# Start of Document segment

NOTE: Please scroll down to read the other topics in this long blog post on non-lender appraisals and liability, sharing comps, Fannie Update, unusual homes, mortgage origination stats, etc.


Sculptural Home in Venice, CA, Hits the Market for $5.8M


Excerpts: The gated compound has four bedrooms and 3.5 baths, in 2,522 square feet of living space. Lot size is 2,701 sq.ft.

The unique, asymmetrical exterior is described as having “raw drama,” and that appraisal certainly fits. The home is built of concrete, glass, wood, and structural steel.

J. Stewart Burns, a TV writer and producer whose projects include “The Simpsons” and “Futurama,” purchased the wildly original Venice landmark in 2014 for $2,300,000, property records show. He recently listed the home for $5,800,000.

An outdoor bridge connects one wing of the home to another, allowing access to the spectacular rooftop deck. A bar, comfortable seating area, and expansive views make the deck one of the home’s many highlights.

# End of Document segment

● **Requests**:
(1) Answer each question using the Venice home article.
(a) How many square feet of living space does the home have?
(b) Which materials is the home built of?
(c) What price did J. Stewart Burns pay for the property in 2014?
(2) Quote the Venice home article, everything from "Excerpts: The gated" down to "and structural steel.".
(3) Continue the Venice home article from the point where it stops.
The data that follows has no connection to the Venice home article.

# Start of Data extract

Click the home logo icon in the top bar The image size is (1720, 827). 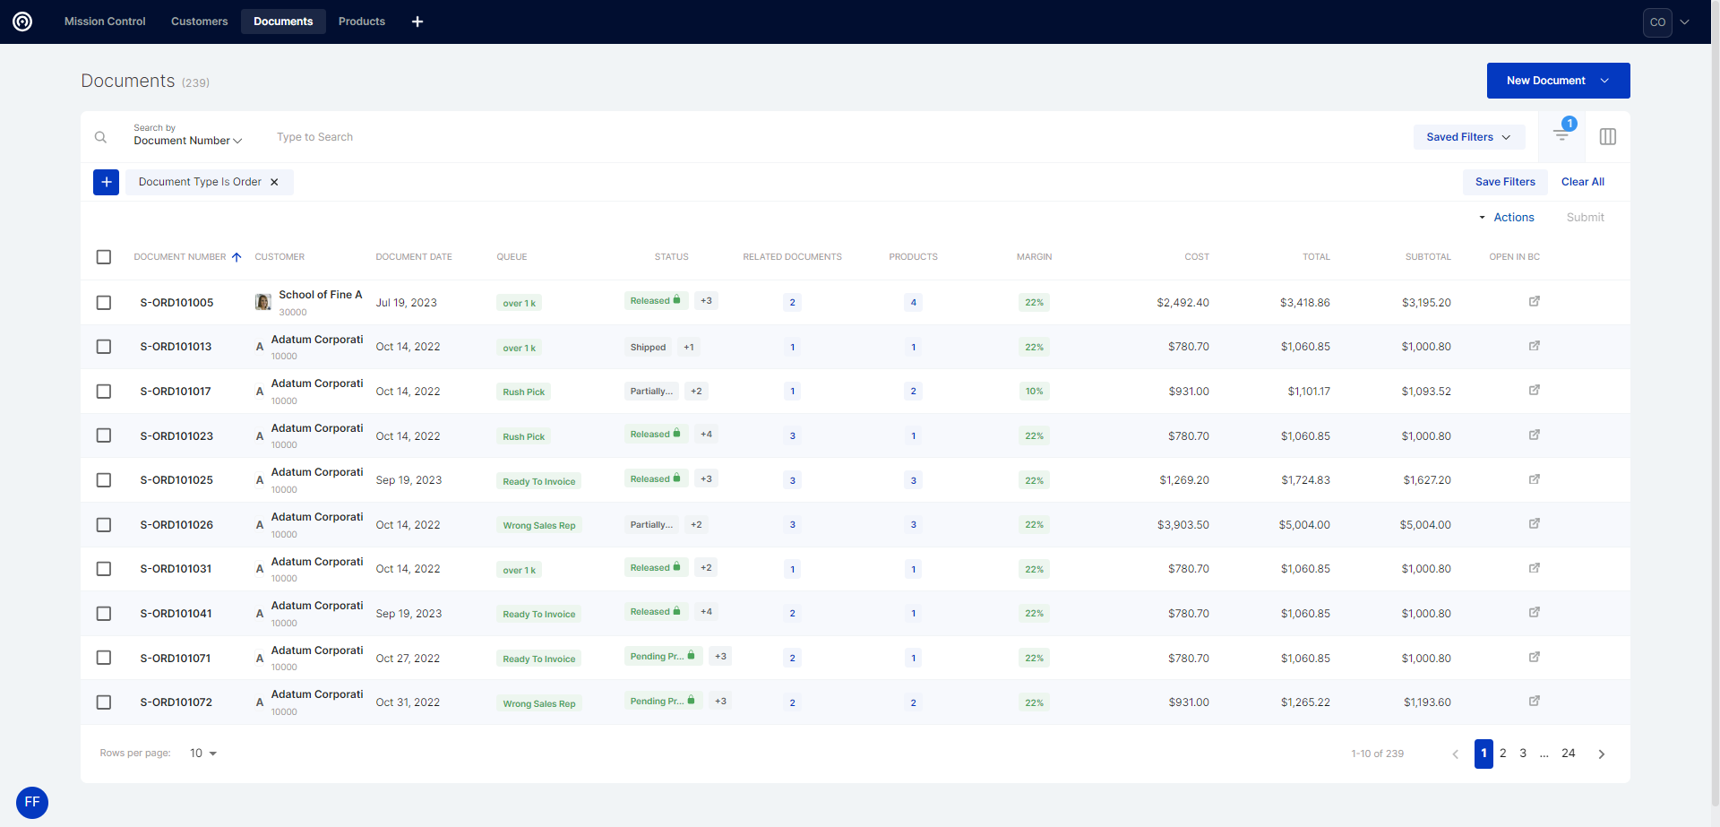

# End of Data extract

● **Responses per task**:
(1)
(a) 2,522 square feet.
(b) Concrete, glass, wood, and structural steel.
(c) $2,300,000.

(2)
Excerpts: The gated compound has four bedrooms and 3.5 baths, in 2,522 square feet of living space. Lot size is 2,701 sq.ft.

The unique, asymmetrical exterior is described as having “raw drama,” and that appraisal certainly fits. The home is built of concrete, glass, wood, and structural steel.

(3)
The primary suite features remarkable wood built-ins, a closet, and a bath, where the windows and skylights are discreetly frosted.

To read more click here 

My comments: Fascinating interior photos!

To see the listing, click here


Dos and Don’ts of Sharing Comparable Sales

By: McKissock

Excerpts: When real estate agents provide relevant comparable sales to appraisers, it certainly benefits both parties. Agents can ensure that appraisers are reviewing comparables that match their properties and, hopefully, meet the seller’s desired price. Additionally, while appraisers still must verify the information, it can save them time. Here are some dos and don’ts to follow as agents and appraisers work together on establishing comps for appraisal properties.

Don’t use comps based on price

If the agent has a predetermined value in mind, they will find comparable sales to support that biased opinion.

Do consider neighborhood attributes

To read more, click here

My comments: Some good tips when dealing with agent-supplied comps.


Estate/trust appraisal liability advice from Peter Christensen

Here are some general pointers:

1. Never use a lending form (such as a 1004) for estate work. Yes, appraisers do this. While most of the time, appraisers get away with it (unless it’s an appraisal that goes to the IRS), it sometimes wreaks havoc for appraisers in discipline and claims.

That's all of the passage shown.